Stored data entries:
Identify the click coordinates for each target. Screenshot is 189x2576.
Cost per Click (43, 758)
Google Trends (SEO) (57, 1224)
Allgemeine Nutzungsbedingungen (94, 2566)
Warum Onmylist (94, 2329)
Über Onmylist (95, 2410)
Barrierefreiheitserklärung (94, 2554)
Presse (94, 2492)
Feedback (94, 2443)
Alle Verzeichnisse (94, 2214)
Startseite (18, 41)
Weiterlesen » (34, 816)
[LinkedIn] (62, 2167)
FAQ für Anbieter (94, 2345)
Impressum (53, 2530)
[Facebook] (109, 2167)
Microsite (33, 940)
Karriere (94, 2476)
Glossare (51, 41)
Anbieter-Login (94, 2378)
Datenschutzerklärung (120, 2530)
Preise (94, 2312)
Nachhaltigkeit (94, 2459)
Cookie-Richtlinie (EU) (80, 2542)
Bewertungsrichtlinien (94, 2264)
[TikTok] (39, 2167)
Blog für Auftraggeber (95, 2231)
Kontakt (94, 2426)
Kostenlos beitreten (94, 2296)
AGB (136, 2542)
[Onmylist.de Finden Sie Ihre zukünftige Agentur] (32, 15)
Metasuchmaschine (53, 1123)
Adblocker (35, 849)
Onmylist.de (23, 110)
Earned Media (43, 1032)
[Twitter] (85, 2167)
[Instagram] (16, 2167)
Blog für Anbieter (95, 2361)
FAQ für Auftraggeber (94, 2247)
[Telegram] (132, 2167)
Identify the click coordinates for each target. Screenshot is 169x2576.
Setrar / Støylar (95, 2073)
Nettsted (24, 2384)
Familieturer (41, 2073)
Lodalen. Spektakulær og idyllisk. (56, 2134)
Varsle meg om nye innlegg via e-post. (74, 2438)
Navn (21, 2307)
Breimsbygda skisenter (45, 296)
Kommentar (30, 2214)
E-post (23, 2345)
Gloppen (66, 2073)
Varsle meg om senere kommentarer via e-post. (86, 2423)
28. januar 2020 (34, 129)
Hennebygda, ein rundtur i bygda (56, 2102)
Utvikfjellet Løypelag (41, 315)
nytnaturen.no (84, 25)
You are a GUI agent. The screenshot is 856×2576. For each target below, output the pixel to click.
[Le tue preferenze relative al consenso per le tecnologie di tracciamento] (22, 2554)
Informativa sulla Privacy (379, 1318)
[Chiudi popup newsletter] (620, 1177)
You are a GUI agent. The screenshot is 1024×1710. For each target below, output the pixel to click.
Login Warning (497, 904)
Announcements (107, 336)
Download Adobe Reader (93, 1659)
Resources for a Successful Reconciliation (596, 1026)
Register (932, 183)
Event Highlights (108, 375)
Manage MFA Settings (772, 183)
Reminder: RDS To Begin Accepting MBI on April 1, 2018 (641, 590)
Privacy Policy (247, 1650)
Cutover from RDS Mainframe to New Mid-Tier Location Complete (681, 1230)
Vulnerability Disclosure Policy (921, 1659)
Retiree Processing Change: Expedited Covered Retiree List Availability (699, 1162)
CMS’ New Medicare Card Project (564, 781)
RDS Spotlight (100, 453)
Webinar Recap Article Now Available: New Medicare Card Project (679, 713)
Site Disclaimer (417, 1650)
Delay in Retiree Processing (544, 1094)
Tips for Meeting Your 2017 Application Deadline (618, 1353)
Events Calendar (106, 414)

Your objective
Copy out, word for word, the part of the entries above that begins at the line with "Datenschutzerklärung (120, 2530)" and ends at the line with "Manage MFA Settings (772, 183)", including both.

Your solution
Datenschutzerklärung (120, 2530)
Preise (94, 2312)
Nachhaltigkeit (94, 2459)
Cookie-Richtlinie (EU) (80, 2542)
Bewertungsrichtlinien (94, 2264)
[TikTok] (39, 2167)
Blog für Auftraggeber (95, 2231)
Kontakt (94, 2426)
Kostenlos beitreten (94, 2296)
AGB (136, 2542)
[Onmylist.de Finden Sie Ihre zukünftige Agentur] (32, 15)
Metasuchmaschine (53, 1123)
Adblocker (35, 849)
Onmylist.de (23, 110)
Earned Media (43, 1032)
[Twitter] (85, 2167)
[Instagram] (16, 2167)
Blog für Anbieter (95, 2361)
FAQ für Auftraggeber (94, 2247)
[Telegram] (132, 2167)
Identify the click coordinates for each target. Screenshot is 169x2576.
Setrar / Støylar (95, 2073)
Nettsted (24, 2384)
Familieturer (41, 2073)
Lodalen. Spektakulær og idyllisk. (56, 2134)
Varsle meg om nye innlegg via e-post. (74, 2438)
Navn (21, 2307)
Breimsbygda skisenter (45, 296)
Kommentar (30, 2214)
E-post (23, 2345)
Gloppen (66, 2073)
Varsle meg om senere kommentarer via e-post. (86, 2423)
28. januar 2020 (34, 129)
Hennebygda, ein rundtur i bygda (56, 2102)
Utvikfjellet Løypelag (41, 315)
nytnaturen.no (84, 25)
You are a GUI agent. The screenshot is 856×2576. For each target below, output the pixel to click.
[Le tue preferenze relative al consenso per le tecnologie di tracciamento] (22, 2554)
Informativa sulla Privacy (379, 1318)
[Chiudi popup newsletter] (620, 1177)
You are a GUI agent. The screenshot is 1024×1710. For each target below, output the pixel to click.
Login Warning (497, 904)
Announcements (107, 336)
Download Adobe Reader (93, 1659)
Resources for a Successful Reconciliation (596, 1026)
Register (932, 183)
Event Highlights (108, 375)
Manage MFA Settings (772, 183)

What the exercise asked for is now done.